Healthy microbiome index and incident type 2 diabetes
We used an additive model to construct a healthy microbiome index (HMI) with the glycaemic trait-related genera as
$$ {\mathrm{HMI}}_i=\sum \limits_{j=1}^m{g}_{ij} $$
where HMIi is a healthy microbiome index for individual i, m is the number of glycaemic trait-related genera, and gij is the score for gut microbial genus j for the individual i. If the individual i carries genus j that is in favour of a glycaemic trait, or does not carry genus j that is harmful to the glycaemic trait, gij equals 1, otherwise gij equals 0.
We then examined the prospective association of the baseline HMI (per SD unit) with incident type 2 diabetes using a Poisson regression model, adjusted for the aforementioned demographic, anthropometric and lifestyle factors. We also performed subgroup analysis stratified by the geographic region, age group, sex, BMI level and urbanisation level (city or rural), to test the robustness of the model.
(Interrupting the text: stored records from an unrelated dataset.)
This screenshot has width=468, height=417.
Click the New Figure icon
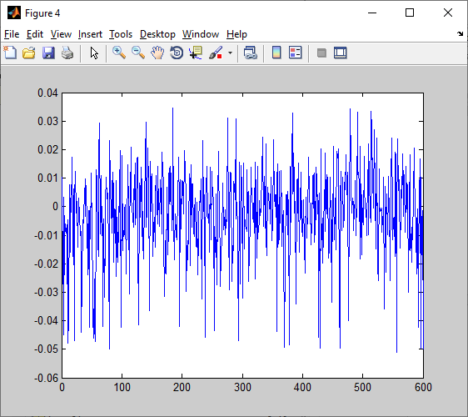point(10,53)
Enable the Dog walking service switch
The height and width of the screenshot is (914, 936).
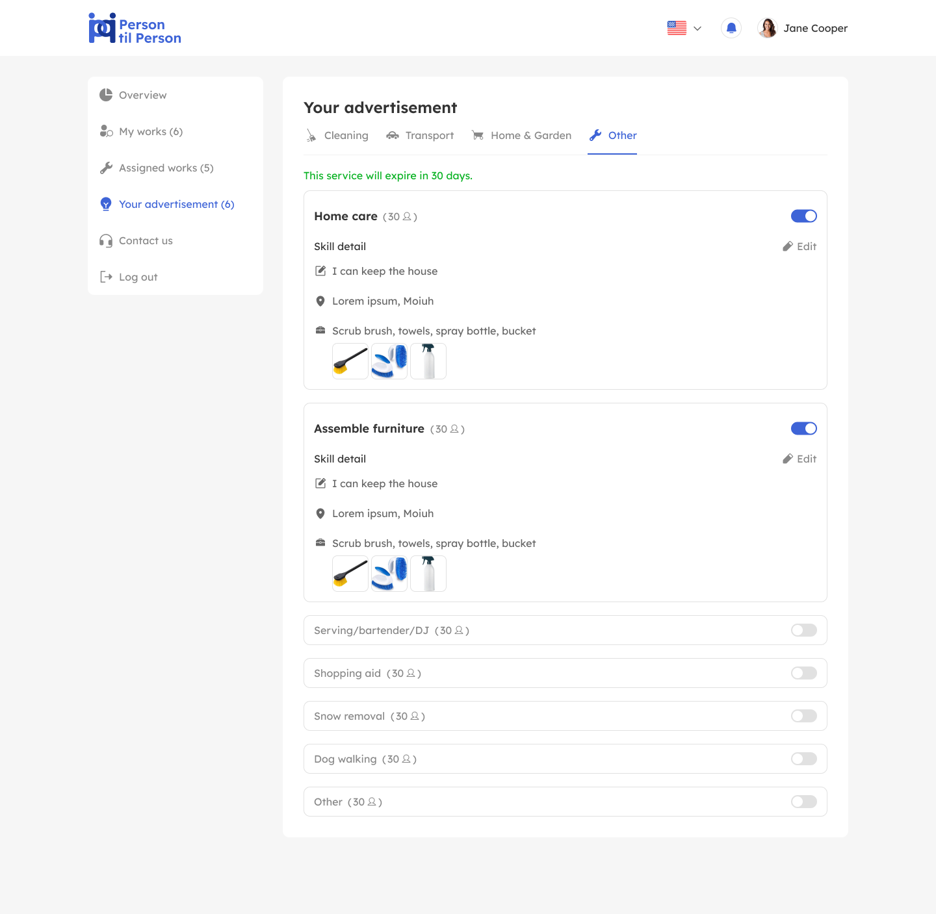tap(803, 759)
Relationship between dietary or lifestyle factors and glycaemic trait-related gut microbiota
Linear regression was used to estimate the difference in the above glycaemic trait-related gut microbiota or HMI (in SD units) per SD change for continuous dietary or lifestyle factors (per-category change for categorical dietary or lifestyle factors), with adjustment for potential confounders and mutually adjusted for the other dietary or lifestyle factors. The tested dietary or lifestyle factors included wheat, rice, wheat/rice ratio, fruit, vegetable, nuts, pork, poultry, milk, egg, fish, alcohol consumption, smoking and physical activity. The adjusted covariates included age, sex, BMI, total energy intake, household income, marital status, self-reported educational level, place of residence (rural or urban), urbanisation index, and animal or vegetable oil intake. In addition to the above food groups, we also used linear regression to evaluate the association of dietary fibre with glycaemic trait-related gut microbial genera, with adjustment for the above covariates. The Benjamini–Hochberg method was used to control the FDR. An FDR value <0.05 was considered statistically significant. We further used linear regression to examine the association between the included food groups and glycaemic traits with and without adjustment for the gut microbial genera (i.e. HMI).